Sorting

Sorting refers to a process of arranging items in some sequence and/or in different sets, and accordingly, it has two common, yet distinct meanings:

  1. ordering: aranging items of the same kind, class, nature, etc. in some ordered sequence,
  2. categorizing: grouping and labeling items with similar properties together (by sorts).

Sorting information or data

One important kind of sorting is arranging items of information in alphabetical sequence according to some pre-defined ordering relation (sort key by each group of lists), e.g. when one sorts the books in a library by title, subject or author (all alphabetically sorted normally in ascending order).

The resulting order may be either ascending or descending, because essentially all sorting is numerical sorting. Now if you sort on different keys, then you get different lists of header information (such as the author's name) with the appended tailing records (such as title or publisher). Sorting in computer science is one of the most extensively researched subjects because of the need to speed up the operation on thousands or millions of records; see sorting algorithm during a search operation.

The main purpose of sorting information is to optimise its usefulness for specific tasks. In general, there are two ways of grouping information: by category e.g. a shopping catalogue where items are compiled together under headings such as 'home', 'sport & leisure', 'women's clothes' etc. and by the intensity of some property, such as price, e.g. from the cheapest to most expensive. This is illustrated by the following story:

Managers are on a course of basic computer terms and they are explained the meaning of sorting. The lecturer comes in and throws hundreds of various nails and screws, new, old, rusty and crooked, of different size and material on the table. S/he then tells them to: sort! The students in no time create a dozen or so heaps each with relatively homogenous members, and with some undecided cases left. The lecturer picks up a straight and strong nail, and hammers it in the wall with his/her shoe sole. "You failed to ask sort what for, or what to sort on" - s/he would tell the puzzled audience.

In the book Information Anxiety by Richard Saul Wurman, he proposes that the most common sorting purposes are Name, by Location and by Time (these are actually special cases of category and hierarchy). Together these give the acronym LATCH (Location, Alphabetical, Time, Category, Hierarchy) and can be used to describe just about every type of ordered information.
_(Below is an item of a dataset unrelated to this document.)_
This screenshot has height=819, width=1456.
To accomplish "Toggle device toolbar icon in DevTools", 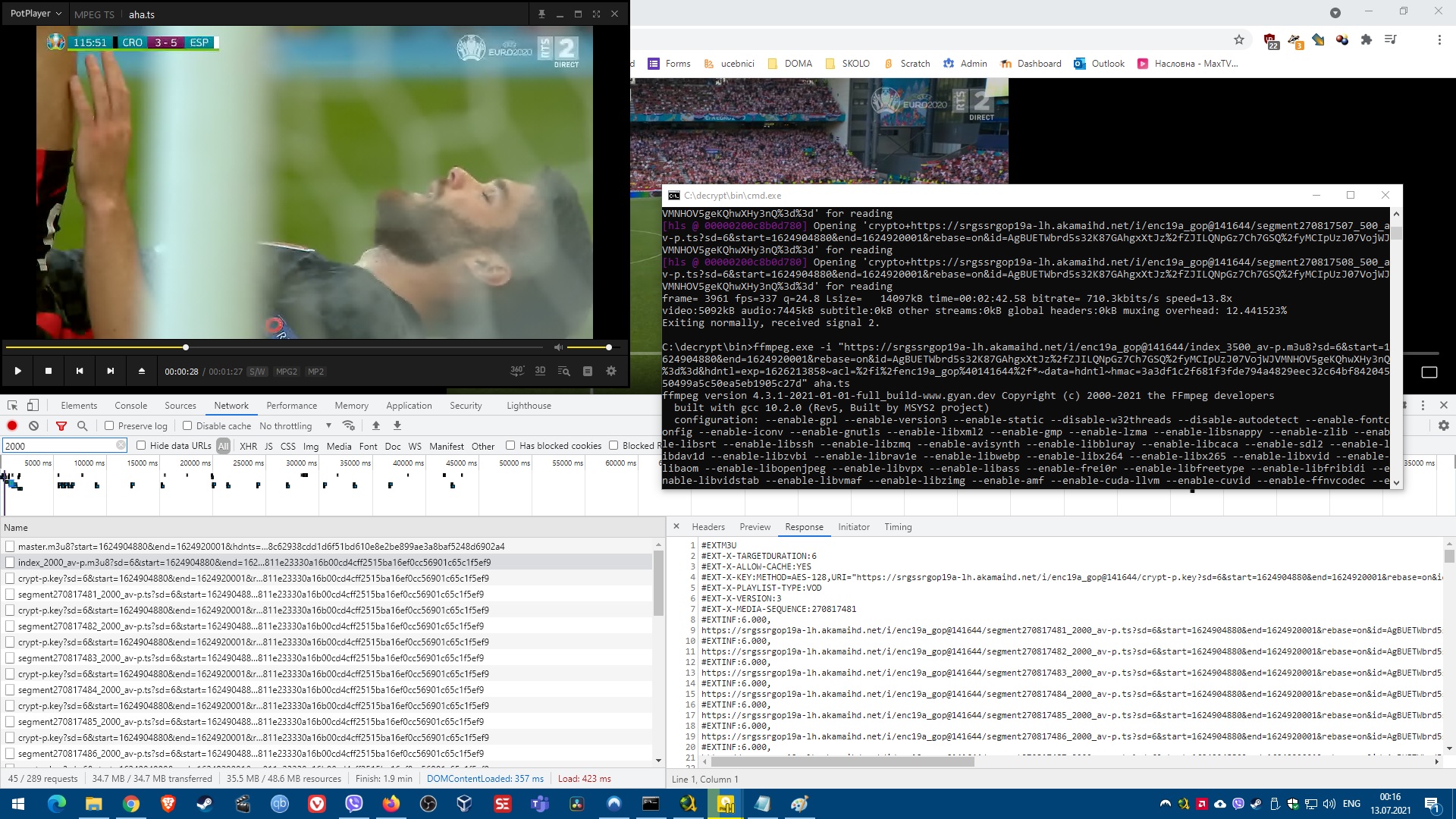I will click(33, 406).
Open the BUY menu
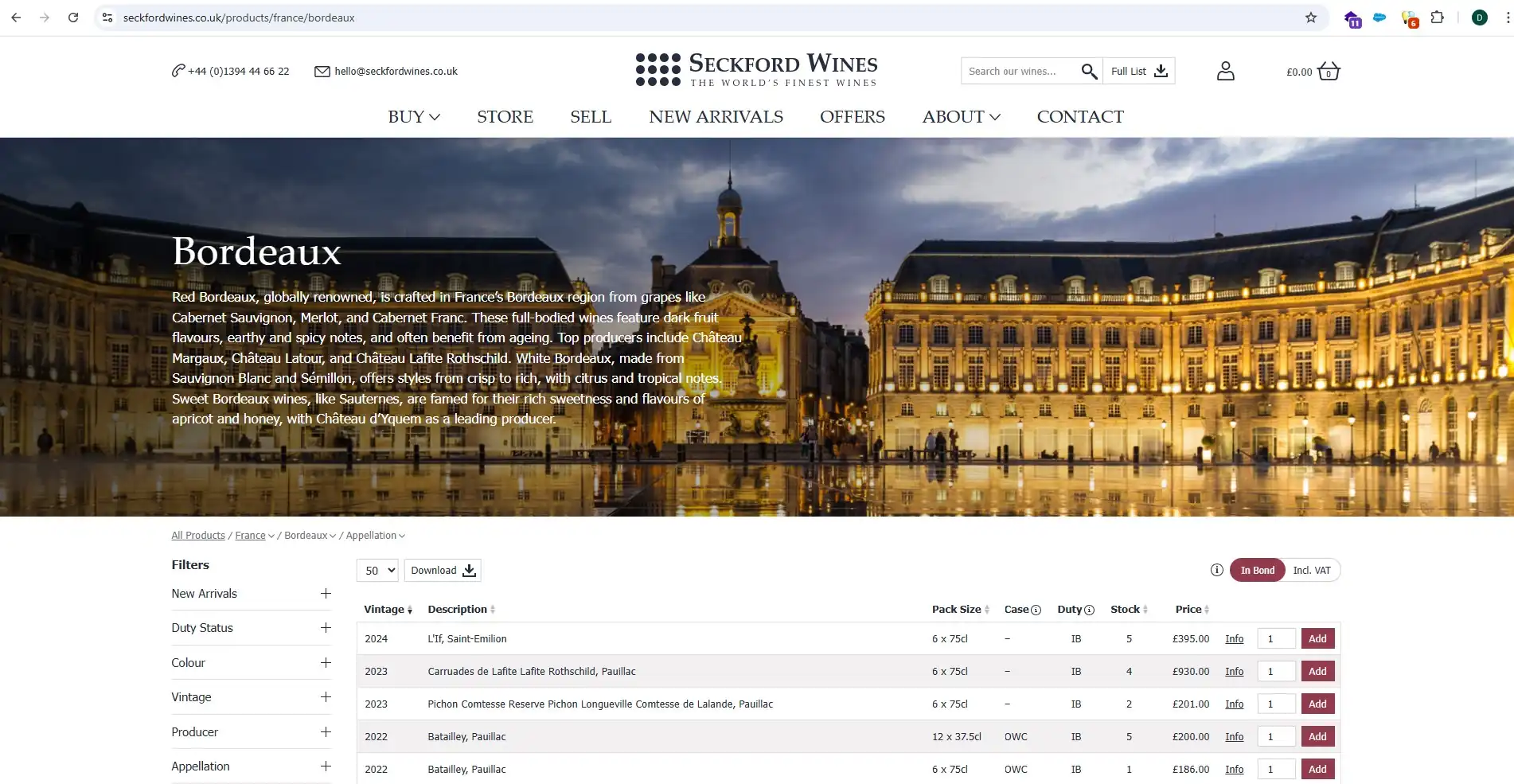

Often information is sorted using different methods at different levels of abstraction: e.g. the UK telephone directories which are sorted by location, by category (business or residential) and then alphabetically. New media still subscribe to these basic sorting methods: e.g. a Google search returns a list of web pages in a hierarchical list based on its own scoring system for how closely they match the search criteria (from closest match downwards).

The opposite of sorting, rearranging a sequence of items in a random or meaningless order, is called reshuffling.

Physical sorting processes

Various sorting tasks are essential in industrial processes. For example, during the extraction of gold from ore, a device called a shaker table uses gravity, vibration, and flow to separate gold from lighter materials in the ore (sorting by size and weight). Sorting is also a naturally occurring process that results in the concentration of ore. Sorting results from the application of some criterion or differential stressor to a mass to separate it into its components based on some variable quality. Materials that are different, but only slightly so, such as the isotopes of uranium, are very difficult to separate.